Once more, O God, once more before I die, Before blind darkness and the wormy grave Contain me, and my memory fades away Like a sweet-coloured evening, slowly sad— Once more, O God, thy wonders take my soul. A winter day! the feather-silent snow Thickens the air with strange delight, and lays A fairy carpet on the barren lea. No sun, yet all around that inward light Which is in purity,—a soft moonshine, The silvery dimness of a happy dream. How beautiful! afar on moorland ways, Bosomed by mountains, darkened by huge glens, (Where the lone altar raised by Druid hands Stands like a mournful phantom), hidden clouds Let fall soft beauty, till each green fir branch Is plumed and tassel’d, till each heather stalk Is delicately fringed. The sycamores, Thro’ all their mystical entanglement Of boughs, are draped with silver. All the green Of sweet leaves playing with the subtle air In dainty murmuring; the obstinate drone Of limber bees that in the monkshood bells House diligent; the imperishable glow Of summer sunshine never more confessed The harmony of nature, the divine Diffusive spirit of the Beautiful. Out in the snowy dimness, half revealed Like ghosts in glimpsing moonshine, wildly run The children in bewildering delight. There is a living glory in the air— A glory in the hush’d air, in the soul A palpitating wonder hush’d in awe.
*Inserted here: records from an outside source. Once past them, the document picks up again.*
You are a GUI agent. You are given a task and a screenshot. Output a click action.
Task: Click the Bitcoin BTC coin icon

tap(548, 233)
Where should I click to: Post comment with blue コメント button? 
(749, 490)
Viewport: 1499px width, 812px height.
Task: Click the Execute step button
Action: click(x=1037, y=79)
Softly—with delicate softness—as the light Quickens in the undawned east; and silently— With definite silence—as the stealing dawn Dapples the floating clouds, slow fall, slow fall, With indecisive motion eddying down, The white-winged flakes—calm as the sleep of sound, Dim as a dream. The silver-misted air Shines with mild radiance, as when thro’ a cloud Of semi-lucent vapour shines the moon. I saw last evening (when the ruddy sun, Enlarged and strange, sank low and visibly, Spreading fierce orange o’er the west), a scene Of winter in his milder mood. Green fields, Which no kine cropped, lay damp; and naked trees Threw skeleton shadows. Hedges thickly grown, Twined into compact firmness with no leaves, Trembled in jewelled fretwork as the sun To lustre touched the tremulous waterdrops. Alone, nor whistling as his fellows do In fabling poem and provincial song, The ploughboy shouted to his reeking team; And at the clamour, from a neighbouring field Arose, with whirr of wings, a flock of rooks More clamorous; and thro’ the frosted air, Blown wildly here and there without a law, They flew, low-grumbling out loquacious croaks. Red sunset brightened all things; streams ran red Yet coldly; and before the unwholesome east, Searching the bones and breathing ice, blew down The hill with a dry whistle, by the fire In chamber twilight rested I at home.